[Description of the task]: Go line by line through the data below and work out how many lines contain "this"; the answer is that number alone.

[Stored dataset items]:
⁂
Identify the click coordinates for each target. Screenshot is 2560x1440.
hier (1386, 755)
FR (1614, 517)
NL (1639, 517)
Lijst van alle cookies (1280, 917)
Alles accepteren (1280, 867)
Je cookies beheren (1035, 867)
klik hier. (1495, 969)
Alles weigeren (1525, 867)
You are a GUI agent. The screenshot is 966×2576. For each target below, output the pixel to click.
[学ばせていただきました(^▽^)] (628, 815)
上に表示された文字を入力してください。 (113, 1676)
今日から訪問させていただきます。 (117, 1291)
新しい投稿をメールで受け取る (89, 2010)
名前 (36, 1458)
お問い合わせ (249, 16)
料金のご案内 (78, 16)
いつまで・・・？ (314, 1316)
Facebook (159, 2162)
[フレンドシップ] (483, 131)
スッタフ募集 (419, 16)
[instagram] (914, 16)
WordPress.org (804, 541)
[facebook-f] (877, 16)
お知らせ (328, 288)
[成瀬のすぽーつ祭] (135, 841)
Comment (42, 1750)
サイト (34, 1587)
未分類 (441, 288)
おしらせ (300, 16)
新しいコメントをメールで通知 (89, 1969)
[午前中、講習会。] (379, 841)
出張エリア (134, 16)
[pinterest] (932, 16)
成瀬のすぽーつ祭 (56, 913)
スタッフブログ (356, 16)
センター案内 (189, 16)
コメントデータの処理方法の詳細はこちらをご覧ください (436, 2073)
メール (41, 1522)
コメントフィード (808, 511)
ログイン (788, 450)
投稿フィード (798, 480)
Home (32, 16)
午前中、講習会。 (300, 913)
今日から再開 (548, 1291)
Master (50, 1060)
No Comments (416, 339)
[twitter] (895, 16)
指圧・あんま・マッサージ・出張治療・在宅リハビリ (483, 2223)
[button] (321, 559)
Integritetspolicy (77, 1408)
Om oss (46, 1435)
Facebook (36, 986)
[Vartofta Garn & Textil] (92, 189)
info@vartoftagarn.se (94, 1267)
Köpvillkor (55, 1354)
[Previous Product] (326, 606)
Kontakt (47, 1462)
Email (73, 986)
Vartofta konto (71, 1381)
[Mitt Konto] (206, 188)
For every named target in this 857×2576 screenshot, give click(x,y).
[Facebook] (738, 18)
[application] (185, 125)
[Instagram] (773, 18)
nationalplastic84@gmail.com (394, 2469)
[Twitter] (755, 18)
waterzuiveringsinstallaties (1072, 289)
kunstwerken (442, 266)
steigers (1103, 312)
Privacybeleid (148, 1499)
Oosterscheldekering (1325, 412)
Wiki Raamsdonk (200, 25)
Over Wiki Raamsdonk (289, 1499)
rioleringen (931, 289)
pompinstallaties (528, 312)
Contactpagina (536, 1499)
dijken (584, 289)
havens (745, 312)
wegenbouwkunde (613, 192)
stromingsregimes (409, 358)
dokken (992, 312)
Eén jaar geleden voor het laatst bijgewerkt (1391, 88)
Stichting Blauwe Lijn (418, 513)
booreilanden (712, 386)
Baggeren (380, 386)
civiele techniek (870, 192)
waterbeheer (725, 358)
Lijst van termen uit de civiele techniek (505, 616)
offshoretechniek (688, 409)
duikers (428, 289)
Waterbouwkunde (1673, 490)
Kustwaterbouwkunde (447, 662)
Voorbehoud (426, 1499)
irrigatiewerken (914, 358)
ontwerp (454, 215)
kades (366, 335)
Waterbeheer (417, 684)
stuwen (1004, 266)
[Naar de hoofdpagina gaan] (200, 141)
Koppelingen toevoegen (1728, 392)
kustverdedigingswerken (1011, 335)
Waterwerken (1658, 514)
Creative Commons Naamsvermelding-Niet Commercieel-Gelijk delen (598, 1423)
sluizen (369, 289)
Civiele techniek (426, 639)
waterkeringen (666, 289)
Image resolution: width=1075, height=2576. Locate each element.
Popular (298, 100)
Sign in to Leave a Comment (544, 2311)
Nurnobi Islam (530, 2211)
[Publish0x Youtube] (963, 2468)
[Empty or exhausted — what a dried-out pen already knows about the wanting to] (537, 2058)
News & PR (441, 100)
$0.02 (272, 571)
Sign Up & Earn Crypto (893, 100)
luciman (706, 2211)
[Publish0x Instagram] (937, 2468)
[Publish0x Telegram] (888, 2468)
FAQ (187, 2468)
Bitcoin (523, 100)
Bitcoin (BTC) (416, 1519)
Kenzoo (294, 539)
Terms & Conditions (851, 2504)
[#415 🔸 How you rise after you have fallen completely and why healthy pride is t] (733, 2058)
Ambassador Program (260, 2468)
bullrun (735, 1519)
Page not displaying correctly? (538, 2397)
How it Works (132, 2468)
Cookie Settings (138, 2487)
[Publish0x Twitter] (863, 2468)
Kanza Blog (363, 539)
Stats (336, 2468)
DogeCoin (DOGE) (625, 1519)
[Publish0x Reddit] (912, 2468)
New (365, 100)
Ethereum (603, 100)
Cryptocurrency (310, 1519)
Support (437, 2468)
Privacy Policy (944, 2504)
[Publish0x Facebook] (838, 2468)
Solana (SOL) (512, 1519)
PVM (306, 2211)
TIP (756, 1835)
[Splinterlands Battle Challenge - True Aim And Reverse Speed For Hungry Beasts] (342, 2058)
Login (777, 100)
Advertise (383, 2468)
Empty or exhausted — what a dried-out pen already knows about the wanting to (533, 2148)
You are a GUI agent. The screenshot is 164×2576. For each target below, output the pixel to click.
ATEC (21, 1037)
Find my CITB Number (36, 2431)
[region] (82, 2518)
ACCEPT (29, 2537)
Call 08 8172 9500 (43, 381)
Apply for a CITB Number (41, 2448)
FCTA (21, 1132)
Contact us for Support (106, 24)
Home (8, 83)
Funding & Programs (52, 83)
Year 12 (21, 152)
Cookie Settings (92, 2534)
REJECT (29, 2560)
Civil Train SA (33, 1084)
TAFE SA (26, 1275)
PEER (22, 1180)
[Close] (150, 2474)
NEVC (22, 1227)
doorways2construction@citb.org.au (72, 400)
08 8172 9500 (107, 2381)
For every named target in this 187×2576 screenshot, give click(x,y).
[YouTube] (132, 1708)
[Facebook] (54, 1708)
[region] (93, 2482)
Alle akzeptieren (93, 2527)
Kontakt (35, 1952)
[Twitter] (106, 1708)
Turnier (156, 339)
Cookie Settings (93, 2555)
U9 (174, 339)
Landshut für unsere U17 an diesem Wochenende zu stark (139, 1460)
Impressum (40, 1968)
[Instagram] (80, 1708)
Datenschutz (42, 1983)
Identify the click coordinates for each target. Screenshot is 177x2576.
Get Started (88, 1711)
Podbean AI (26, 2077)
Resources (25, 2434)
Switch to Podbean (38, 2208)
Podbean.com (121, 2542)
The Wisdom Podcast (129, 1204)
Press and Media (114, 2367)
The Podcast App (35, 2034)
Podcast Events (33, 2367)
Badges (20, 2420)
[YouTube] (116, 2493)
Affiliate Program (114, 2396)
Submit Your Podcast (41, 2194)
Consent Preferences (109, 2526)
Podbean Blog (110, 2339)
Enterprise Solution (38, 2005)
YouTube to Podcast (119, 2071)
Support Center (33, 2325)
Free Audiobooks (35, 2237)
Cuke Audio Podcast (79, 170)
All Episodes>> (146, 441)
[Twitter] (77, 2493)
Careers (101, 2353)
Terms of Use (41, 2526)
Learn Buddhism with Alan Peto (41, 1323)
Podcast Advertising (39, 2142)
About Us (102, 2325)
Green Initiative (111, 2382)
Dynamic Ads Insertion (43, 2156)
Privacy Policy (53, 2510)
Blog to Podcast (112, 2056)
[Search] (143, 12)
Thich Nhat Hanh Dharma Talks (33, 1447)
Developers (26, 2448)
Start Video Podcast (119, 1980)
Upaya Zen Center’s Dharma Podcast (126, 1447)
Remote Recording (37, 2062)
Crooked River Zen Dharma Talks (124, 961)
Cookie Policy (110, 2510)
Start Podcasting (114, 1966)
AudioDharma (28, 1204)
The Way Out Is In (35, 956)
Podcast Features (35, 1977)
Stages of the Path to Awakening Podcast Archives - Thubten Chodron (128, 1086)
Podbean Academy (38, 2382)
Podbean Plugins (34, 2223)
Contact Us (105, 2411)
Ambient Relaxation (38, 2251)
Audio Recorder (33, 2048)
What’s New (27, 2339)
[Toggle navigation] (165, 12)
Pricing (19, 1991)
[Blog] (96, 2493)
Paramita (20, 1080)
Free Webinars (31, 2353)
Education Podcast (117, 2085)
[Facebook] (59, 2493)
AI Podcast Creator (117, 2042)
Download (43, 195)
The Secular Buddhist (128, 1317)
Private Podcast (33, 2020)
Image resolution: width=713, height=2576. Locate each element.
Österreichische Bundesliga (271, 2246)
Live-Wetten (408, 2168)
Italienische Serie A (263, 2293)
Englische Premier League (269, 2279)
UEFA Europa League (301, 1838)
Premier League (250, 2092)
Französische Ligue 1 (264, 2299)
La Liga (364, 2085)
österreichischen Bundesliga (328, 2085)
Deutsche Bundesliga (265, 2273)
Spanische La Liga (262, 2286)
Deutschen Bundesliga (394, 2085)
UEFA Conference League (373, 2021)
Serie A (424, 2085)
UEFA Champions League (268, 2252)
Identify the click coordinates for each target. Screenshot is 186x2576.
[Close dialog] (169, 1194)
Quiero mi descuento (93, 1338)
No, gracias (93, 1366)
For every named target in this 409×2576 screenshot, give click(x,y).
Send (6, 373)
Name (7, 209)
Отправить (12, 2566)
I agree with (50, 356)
⁂
[Output of the task]: 3